● Provided entries

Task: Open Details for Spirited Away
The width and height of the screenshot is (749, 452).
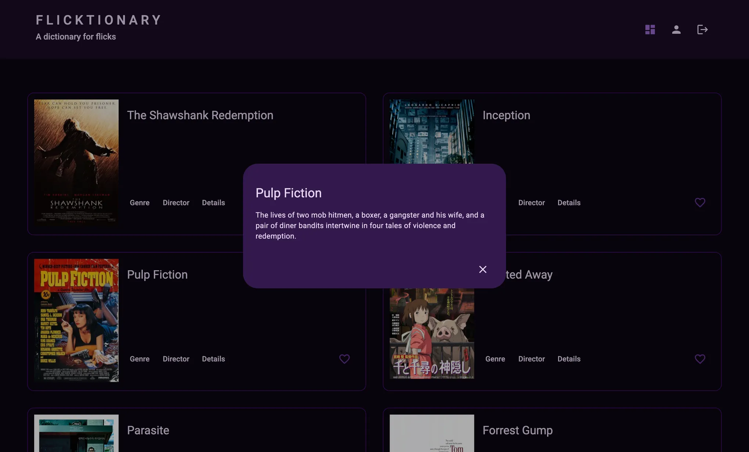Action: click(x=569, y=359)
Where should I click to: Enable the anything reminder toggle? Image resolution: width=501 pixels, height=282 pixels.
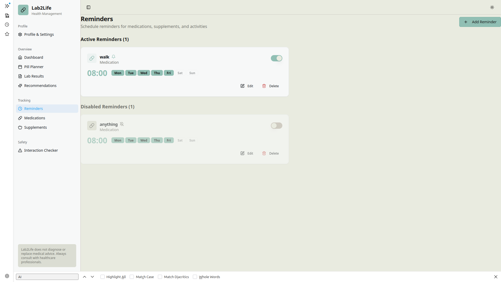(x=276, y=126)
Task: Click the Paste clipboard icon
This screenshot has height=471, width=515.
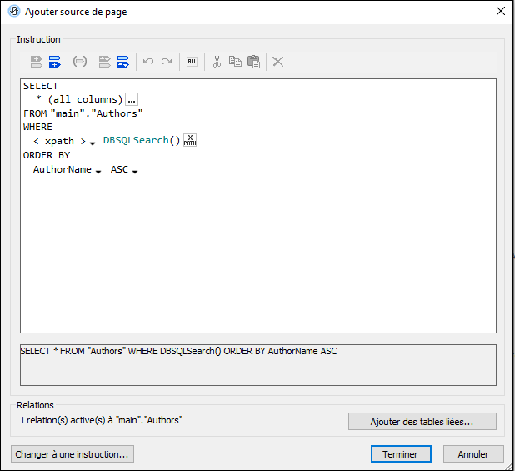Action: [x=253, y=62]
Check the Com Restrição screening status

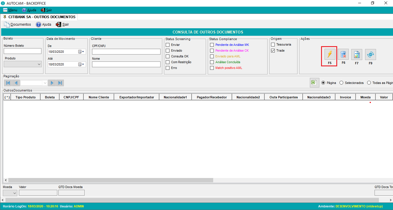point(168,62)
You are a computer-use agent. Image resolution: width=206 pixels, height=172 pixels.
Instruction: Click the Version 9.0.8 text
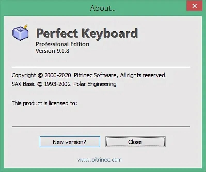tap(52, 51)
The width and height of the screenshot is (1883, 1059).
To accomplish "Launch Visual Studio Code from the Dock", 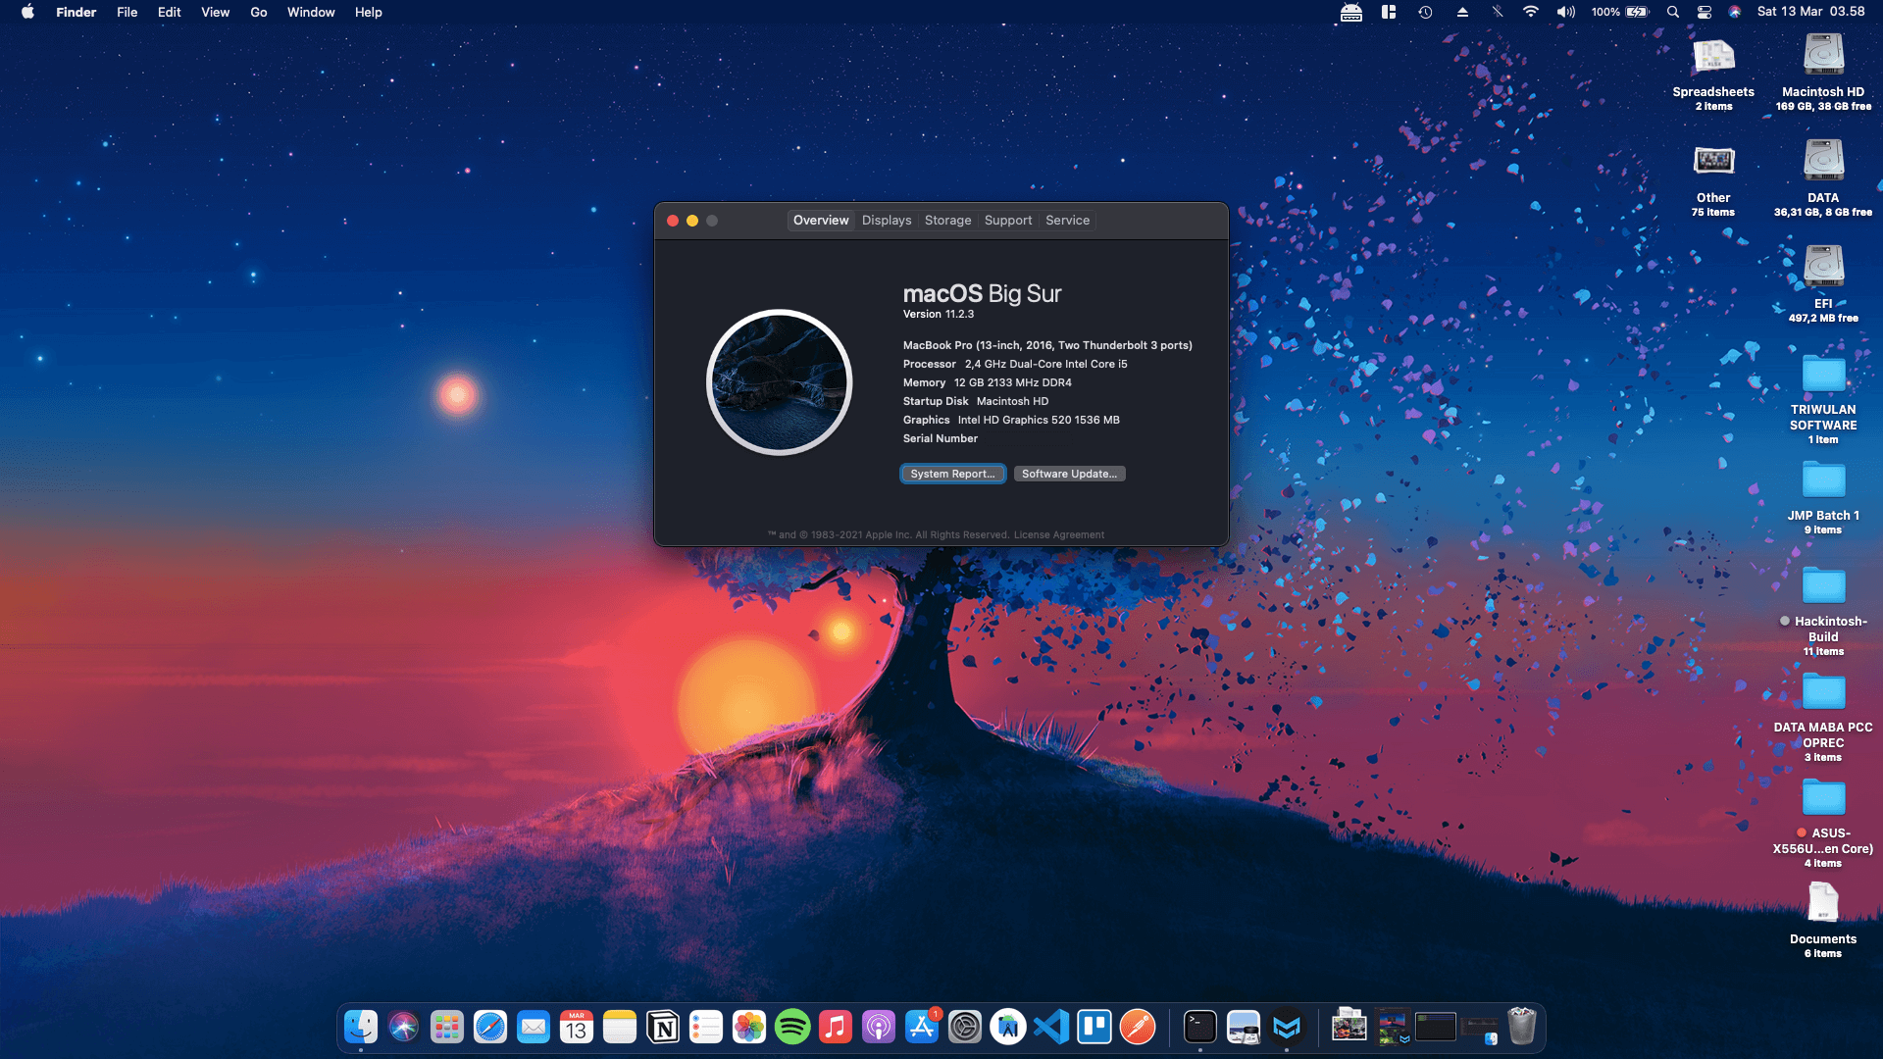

* * *

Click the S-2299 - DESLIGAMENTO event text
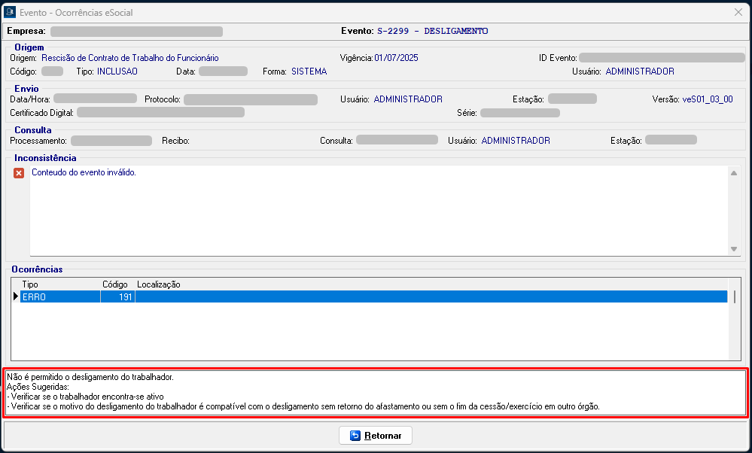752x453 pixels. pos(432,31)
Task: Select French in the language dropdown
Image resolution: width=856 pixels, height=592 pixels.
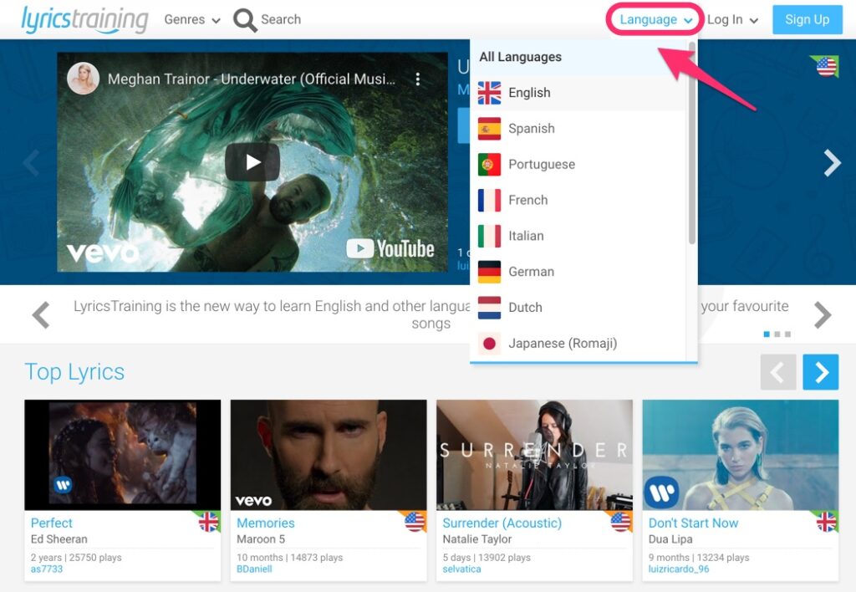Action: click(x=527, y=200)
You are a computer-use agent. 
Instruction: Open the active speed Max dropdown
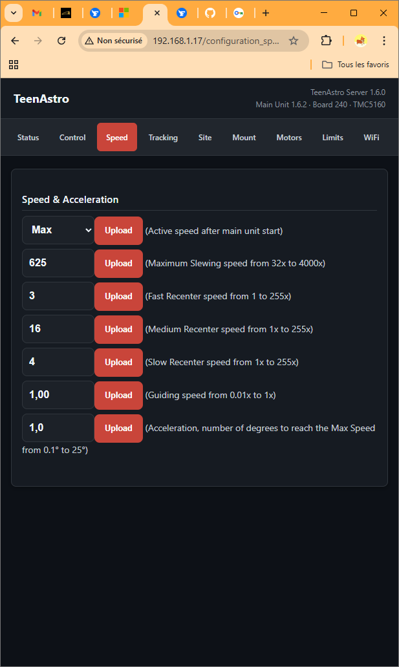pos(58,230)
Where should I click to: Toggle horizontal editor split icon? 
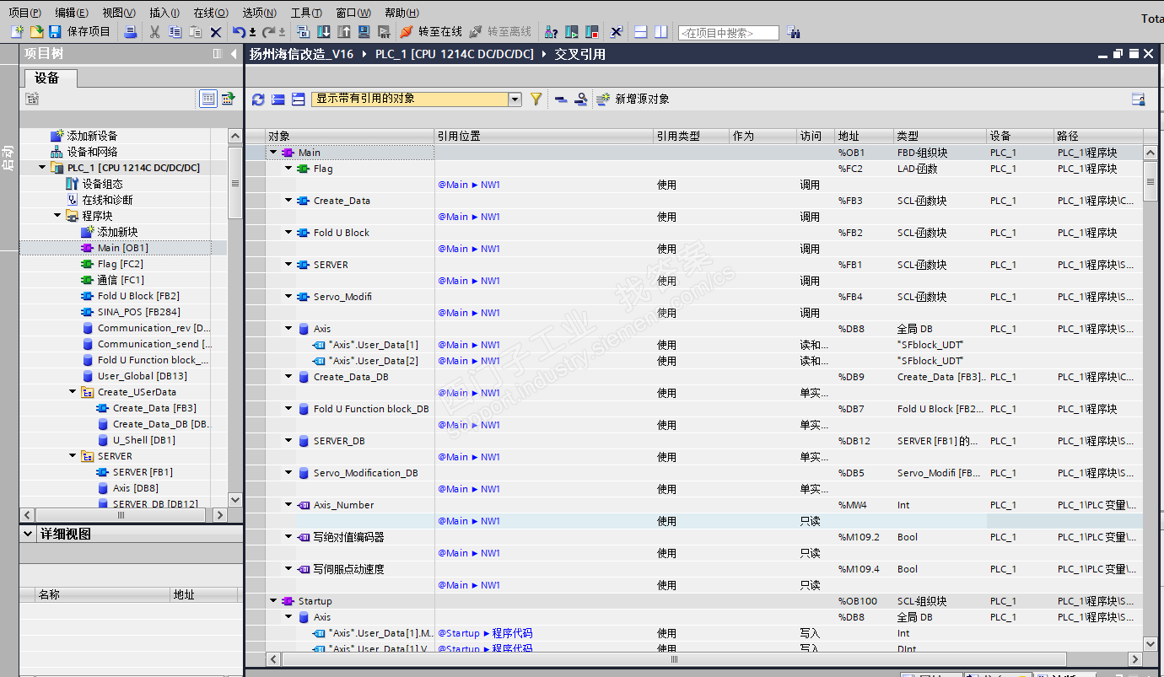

● Instruction
Pull out every line above that contains the string "screenshot", matching case exactly, and copy each of those lines in full.

● Task answer
The width and height of the screenshot is (749, 452).
This screenshot has height=471, width=515.
The width and height of the screenshot is (1883, 1059).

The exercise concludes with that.